# Marjal



## rocky1968 (Nov 10, 2011)

does anybody recommend the majal sites has any body been.


----------



## Wizzo (Dec 3, 2007)

If you like sites the size of a small town, a little away from the nearest town but with all the bells and whistles (bar, shop, pools, spas, activities) then this is the place for you.

Personally, not my kind of thing.

JohnW


----------



## PAT4NEIL (Jul 21, 2007)

We have just left the Eco Marjal at Catral after a month.

We were on a fun rally with 30 others, so we had friends with us.

It does depend what you want from a site, the facilities are the best we have ever had, the indoor, outdoor pool, spa and gym are impressive.

You can see the mountains so not that boring to look at, its near the motorway but you get used to the noise.
The staff are friendly.

It does depend when you want to go if its peak I think it will just be too busy to get full use of the inddor pool, spa and gym (there is charge for those too) I know at Easter they are limiting the amount of time you can stay their and are having to book your slot for the indoor pool, spa and gym.

There not much else around the site, although would recommend Longs bar for english sunday roast in Catral, and Harrys bar in sanfelip
daytime menu 9E monday to friday, nightime and weekend 15E.

If you book via a group like FACTS make sure you get your discount beforehand.

We had a cracking deal and only paid 9.65 euros per day including free ehu and the spa etc.

It is a bit like an open car park at the moment as the planting hasnt had time to establish.

The other marjal site near guardamer, is a more compact established site, next to the river and beach and a cycle track and a few kilometres from the town, more expensive especially at peak times, but they do take the acsi card off peak.


----------



## cavaqueen (Mar 27, 2006)

Hi there,

We have been coming to Marjal, Guardamar for years and love it, it is quite full with Spanish people at the moment because of Easter, but it will soon be very quiet when they leave, as most of the long termers have also left.

This site has only 120 pitches, the new site has 1560 !!! both are very clean and well equiped, it all depends what you want, in my opinion the new site is more luxurious due to all the brand new facilities, this site is more of a homely type site. 

Both are good value for money (after Easter) if you stay for a long time or use ACSI

cheers

Cavaqueen


----------



## JohnH (May 10, 2005)

PAT4NEIL said:


> We have just left the Eco Marjal at Catral after a month.
> 
> We were on a fun rally with 30 others, so we had friends with us.
> 
> ...


Could not agree more with the above statements regarding the Marjal Crevillente site.
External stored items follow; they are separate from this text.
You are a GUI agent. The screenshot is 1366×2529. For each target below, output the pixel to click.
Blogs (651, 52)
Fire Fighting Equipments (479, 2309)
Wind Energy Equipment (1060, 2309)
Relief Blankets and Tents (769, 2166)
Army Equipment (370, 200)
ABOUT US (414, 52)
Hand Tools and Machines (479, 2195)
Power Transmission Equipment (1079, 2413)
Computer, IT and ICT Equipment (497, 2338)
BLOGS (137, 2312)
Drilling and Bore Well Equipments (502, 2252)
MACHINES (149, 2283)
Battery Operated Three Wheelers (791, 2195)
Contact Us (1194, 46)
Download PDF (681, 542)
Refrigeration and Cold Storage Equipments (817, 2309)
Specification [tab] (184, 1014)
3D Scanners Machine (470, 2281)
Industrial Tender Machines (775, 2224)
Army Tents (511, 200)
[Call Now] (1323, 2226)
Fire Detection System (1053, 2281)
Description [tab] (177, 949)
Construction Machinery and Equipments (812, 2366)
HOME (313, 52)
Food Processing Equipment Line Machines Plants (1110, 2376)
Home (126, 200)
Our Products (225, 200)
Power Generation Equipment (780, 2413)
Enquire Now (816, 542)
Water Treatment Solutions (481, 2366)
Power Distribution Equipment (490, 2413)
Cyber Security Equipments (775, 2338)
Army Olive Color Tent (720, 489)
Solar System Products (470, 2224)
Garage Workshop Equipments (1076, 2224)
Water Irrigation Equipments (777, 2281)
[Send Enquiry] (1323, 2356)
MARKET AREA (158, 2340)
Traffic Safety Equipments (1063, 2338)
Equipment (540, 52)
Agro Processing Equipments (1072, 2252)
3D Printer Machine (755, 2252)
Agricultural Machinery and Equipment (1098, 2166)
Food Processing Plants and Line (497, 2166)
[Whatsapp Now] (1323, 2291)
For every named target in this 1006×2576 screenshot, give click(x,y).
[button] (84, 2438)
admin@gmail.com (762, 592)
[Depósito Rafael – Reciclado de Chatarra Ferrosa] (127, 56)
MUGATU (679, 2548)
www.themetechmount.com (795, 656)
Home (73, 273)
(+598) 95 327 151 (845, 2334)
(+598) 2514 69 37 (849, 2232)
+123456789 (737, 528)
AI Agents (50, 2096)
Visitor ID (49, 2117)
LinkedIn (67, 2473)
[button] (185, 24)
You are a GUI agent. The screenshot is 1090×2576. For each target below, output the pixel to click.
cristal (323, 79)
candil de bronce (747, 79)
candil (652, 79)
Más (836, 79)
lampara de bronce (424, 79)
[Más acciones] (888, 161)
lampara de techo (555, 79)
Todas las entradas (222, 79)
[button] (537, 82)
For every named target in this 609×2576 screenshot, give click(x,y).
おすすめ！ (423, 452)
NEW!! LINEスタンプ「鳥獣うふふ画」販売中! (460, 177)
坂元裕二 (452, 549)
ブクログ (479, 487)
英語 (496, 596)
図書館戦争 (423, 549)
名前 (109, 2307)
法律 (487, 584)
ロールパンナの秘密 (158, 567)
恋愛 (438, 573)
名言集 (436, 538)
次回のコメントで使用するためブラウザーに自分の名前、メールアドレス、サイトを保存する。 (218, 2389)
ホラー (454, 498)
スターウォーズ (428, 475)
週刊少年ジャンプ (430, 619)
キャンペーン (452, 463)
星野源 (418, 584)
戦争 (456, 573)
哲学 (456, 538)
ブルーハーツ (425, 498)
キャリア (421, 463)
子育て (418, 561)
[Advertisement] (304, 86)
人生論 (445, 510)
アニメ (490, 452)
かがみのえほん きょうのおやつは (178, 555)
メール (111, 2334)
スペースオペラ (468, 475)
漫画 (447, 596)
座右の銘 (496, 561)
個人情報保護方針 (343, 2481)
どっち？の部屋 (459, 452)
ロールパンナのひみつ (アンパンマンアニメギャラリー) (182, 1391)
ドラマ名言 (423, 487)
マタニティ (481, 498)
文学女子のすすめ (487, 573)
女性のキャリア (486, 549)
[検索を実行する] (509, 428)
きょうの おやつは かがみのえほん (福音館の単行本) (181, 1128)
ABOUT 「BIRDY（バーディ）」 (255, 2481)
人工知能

My wife and I spent nearly three months there this year and are going back in September. It is still like a carpark because the shrubbery has not yet had time to grow but the staff and the facilities are second to none. Just make sure you have bicycles or some means of getting around. The area is covered with some fabulous villages each with their own charm (plus markets etc.). Very worthwhile exploring.
Regards


----------